→ **What you should do**
Review the material line by line. Identify and copy every line that contains the string "arrow".

→ **Dataset records**

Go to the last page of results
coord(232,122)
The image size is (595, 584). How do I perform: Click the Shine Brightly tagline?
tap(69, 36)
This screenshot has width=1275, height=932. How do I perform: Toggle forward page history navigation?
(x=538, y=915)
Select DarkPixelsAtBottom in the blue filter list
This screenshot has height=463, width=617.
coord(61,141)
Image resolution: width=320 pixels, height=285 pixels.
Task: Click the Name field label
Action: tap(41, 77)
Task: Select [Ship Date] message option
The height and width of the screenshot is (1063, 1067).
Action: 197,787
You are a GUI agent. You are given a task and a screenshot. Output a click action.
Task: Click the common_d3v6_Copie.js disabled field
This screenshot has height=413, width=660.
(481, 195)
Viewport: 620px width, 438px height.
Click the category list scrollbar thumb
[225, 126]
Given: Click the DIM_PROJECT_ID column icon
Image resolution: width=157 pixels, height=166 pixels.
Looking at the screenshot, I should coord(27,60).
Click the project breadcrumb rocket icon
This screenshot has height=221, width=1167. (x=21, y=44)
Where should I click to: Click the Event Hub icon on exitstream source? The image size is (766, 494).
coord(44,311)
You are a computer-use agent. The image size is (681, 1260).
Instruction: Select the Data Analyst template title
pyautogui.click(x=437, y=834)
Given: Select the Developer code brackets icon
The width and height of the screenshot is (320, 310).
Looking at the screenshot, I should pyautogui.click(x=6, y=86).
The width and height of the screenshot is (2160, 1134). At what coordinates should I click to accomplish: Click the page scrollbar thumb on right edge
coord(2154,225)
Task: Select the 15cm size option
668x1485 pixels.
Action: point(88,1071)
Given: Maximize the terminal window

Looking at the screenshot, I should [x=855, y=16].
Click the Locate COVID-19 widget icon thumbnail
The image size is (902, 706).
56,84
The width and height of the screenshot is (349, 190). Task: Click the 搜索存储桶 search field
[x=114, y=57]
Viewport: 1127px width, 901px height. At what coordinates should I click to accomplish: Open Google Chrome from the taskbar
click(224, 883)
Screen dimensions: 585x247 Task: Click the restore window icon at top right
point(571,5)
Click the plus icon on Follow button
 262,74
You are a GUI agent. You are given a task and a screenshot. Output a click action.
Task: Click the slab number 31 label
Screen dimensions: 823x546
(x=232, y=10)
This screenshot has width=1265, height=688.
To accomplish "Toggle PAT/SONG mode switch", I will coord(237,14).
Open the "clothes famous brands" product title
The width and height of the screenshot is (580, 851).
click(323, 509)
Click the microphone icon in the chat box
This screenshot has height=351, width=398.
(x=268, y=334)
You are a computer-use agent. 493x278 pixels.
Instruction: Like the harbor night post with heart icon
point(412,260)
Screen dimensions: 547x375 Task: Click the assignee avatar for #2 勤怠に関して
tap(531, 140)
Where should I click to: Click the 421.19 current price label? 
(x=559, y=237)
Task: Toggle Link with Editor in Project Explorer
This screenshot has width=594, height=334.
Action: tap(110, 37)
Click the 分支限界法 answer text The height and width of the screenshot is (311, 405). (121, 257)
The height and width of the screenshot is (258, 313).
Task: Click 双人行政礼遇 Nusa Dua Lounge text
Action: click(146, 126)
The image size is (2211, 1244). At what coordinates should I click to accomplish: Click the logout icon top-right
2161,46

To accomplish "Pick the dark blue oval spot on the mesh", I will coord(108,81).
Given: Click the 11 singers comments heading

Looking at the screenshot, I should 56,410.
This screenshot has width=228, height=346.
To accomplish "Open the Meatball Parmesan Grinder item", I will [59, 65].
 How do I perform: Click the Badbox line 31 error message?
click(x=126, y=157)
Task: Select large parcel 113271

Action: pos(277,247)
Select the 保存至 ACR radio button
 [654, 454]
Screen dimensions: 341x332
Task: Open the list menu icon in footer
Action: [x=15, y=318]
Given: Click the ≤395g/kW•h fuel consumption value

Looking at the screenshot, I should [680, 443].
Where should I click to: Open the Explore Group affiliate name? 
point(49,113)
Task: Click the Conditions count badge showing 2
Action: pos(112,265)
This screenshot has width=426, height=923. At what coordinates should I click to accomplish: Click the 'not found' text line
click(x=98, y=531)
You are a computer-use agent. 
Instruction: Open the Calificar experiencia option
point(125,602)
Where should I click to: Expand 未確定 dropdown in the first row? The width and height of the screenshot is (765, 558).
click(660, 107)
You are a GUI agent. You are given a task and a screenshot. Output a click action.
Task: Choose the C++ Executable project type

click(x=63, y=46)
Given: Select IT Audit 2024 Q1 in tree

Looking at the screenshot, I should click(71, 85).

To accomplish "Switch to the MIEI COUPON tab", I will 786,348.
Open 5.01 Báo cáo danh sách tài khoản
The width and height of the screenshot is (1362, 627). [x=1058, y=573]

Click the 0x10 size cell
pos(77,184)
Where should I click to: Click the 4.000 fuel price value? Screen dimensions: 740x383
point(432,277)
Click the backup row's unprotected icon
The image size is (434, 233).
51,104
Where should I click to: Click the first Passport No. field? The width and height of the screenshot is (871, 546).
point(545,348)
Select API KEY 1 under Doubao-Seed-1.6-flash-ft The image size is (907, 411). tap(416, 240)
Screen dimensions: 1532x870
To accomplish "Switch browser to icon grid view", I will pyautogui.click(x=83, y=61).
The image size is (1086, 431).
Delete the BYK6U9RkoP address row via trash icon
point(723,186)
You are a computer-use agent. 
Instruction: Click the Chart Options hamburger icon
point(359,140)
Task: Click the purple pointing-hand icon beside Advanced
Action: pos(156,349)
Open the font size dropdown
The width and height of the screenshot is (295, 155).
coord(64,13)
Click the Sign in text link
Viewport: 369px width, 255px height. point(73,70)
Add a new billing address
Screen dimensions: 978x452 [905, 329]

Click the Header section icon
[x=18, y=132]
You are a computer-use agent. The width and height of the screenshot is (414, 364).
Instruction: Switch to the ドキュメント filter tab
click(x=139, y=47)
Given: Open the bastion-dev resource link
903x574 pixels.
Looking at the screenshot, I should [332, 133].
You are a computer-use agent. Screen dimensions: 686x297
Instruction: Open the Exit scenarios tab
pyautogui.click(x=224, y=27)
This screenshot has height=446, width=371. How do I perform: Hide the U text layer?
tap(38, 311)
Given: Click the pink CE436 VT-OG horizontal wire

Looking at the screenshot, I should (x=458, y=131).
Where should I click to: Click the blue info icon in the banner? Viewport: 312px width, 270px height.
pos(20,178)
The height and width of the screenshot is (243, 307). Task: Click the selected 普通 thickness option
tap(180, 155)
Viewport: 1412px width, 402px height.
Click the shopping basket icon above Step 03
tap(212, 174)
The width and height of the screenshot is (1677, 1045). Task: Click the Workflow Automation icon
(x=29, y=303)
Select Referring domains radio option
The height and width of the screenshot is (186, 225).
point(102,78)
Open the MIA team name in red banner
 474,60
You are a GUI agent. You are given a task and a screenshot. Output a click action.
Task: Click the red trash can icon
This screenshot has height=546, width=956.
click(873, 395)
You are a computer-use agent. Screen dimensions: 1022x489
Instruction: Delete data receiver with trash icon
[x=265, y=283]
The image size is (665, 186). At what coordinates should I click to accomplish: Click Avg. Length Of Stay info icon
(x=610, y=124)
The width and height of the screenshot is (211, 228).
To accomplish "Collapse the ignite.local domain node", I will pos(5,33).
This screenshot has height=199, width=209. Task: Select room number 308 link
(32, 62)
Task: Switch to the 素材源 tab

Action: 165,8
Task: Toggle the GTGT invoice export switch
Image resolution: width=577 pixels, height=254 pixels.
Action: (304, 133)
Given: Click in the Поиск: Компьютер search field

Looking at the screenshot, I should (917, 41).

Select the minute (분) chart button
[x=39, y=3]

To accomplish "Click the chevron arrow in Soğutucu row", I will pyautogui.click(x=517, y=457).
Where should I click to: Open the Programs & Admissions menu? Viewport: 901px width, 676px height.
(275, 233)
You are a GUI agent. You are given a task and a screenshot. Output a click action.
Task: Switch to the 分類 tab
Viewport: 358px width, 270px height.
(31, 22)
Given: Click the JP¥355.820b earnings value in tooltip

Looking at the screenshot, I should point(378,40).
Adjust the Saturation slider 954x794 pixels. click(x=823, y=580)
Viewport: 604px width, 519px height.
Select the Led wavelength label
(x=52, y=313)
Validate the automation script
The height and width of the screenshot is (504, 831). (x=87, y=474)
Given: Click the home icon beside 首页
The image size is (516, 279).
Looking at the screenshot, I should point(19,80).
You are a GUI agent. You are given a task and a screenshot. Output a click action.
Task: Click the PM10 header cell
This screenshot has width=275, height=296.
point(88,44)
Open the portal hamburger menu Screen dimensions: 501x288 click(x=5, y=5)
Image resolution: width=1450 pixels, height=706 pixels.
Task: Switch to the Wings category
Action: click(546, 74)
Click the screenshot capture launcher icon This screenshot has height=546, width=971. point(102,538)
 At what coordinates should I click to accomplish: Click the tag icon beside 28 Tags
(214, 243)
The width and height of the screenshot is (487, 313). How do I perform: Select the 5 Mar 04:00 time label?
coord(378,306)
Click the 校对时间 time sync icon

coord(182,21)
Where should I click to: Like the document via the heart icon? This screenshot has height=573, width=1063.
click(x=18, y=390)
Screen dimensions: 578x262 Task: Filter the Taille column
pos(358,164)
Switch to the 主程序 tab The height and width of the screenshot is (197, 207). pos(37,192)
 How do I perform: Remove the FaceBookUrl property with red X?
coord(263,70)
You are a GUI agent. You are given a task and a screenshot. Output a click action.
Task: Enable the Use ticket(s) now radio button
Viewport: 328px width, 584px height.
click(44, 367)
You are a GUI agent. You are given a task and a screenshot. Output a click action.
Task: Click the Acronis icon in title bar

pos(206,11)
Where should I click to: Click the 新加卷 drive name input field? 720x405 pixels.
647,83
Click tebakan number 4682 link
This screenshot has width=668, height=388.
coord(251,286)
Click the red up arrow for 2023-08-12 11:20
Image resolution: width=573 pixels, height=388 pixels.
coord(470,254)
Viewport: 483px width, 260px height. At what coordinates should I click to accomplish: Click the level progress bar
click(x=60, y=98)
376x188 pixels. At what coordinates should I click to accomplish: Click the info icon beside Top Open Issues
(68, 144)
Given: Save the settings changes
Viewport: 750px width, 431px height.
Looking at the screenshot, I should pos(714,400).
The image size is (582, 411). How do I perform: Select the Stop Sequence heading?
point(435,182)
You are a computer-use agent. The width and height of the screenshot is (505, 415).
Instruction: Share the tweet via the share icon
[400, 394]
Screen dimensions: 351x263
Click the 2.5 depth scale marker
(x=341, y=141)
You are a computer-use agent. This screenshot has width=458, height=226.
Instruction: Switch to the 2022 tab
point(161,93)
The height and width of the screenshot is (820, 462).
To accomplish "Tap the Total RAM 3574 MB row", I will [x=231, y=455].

→ **Solution to the problem**
To accomplish "Click the chevron arrow in Soğutucu row", I will pyautogui.click(x=517, y=457).
Click the red up arrow for 2023-08-12 11:20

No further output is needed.